Quando ero piccolo mio nonno mi fece imparare i versi di Voltaire che
parlavano – testuali parole- della “frivola storiella”
dell’asino che s’insegna a scuola. Purtroppo credo che
non si faccia più e, questo, al povero Voltaire meglio che
nessuno glielo dica. Mi dia il libro che porta con sé.
L’asino
ero io…
-
Uh… Avere o Essere. Fantastico. Ottimo. Guardi fa proprio al
caso nostro.
Lo
guardavo e, intanto, avevo l’immagine di me nella mia vecchia
aula di scuola elementare in un angolo col capello di carta tutto
mortificato.

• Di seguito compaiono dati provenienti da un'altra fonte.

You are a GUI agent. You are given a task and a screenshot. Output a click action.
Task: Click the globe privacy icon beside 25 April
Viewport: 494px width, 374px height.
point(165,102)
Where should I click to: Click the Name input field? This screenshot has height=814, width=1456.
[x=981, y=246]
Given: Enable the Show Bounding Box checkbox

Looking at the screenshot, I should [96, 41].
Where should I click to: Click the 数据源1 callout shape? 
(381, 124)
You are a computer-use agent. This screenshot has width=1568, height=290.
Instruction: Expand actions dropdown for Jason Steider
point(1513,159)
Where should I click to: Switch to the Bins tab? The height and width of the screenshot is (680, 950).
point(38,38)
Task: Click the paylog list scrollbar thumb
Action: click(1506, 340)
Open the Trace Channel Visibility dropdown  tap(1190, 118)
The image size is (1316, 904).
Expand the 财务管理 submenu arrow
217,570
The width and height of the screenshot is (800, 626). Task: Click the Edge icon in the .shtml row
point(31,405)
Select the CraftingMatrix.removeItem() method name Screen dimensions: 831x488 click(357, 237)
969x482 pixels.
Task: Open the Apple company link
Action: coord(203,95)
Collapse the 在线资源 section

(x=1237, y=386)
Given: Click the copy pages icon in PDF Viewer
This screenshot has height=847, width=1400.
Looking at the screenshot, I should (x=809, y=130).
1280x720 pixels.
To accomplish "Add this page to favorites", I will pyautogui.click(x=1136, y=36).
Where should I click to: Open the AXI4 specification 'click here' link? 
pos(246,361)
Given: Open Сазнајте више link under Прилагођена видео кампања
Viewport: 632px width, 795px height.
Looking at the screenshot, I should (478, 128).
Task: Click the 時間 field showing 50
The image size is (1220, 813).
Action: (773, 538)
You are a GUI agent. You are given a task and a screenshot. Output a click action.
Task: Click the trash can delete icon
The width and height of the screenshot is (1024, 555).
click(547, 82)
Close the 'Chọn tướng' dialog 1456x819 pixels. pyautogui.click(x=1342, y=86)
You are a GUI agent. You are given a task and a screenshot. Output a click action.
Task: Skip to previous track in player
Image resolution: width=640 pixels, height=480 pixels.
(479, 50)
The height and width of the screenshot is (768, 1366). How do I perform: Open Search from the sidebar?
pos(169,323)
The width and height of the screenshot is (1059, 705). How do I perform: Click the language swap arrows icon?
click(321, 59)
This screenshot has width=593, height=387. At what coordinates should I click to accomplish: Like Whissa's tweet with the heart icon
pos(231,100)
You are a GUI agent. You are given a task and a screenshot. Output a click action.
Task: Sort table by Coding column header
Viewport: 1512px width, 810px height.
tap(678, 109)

La maestra che continuava a spiegare la lezione e io,
adulto fatto, imbronciato ad aspettare la campanella.
-
Ecco qui. Le ho scritto la poesia. La impari anche lei a memoria, mi
raccomando.
-
Grazie. Credo proprio che lo farò. Suo nonno era un uomo
saggio. Doveva esserle molto affezionato.
-Sì.
Moltissimo. Un uomo di mondo davvero. Andò via, però,
poco dopo avermi insegnato questa storiella. Io ero ancora un
bambino.
-
Davvero? Mi dispiace. Una grave perdita.
-
No, no. Non morì. Andò via un giorno e non se ne seppe
più nulla. I suoi quadri e questa storiella sono tutto ciò
che mi rimane.
-
I suoi quadri… - balbettai.
-
Sì. Ah è vero non gliel’ho detto. Mio nonno era
un pittore e anche molto bravo direi. Ora devo salutarla. Mi
raccomando non si lasci morire di fame. Nel dubbio, tenti.
Mi
diede una pacca sulla spalla e andò via.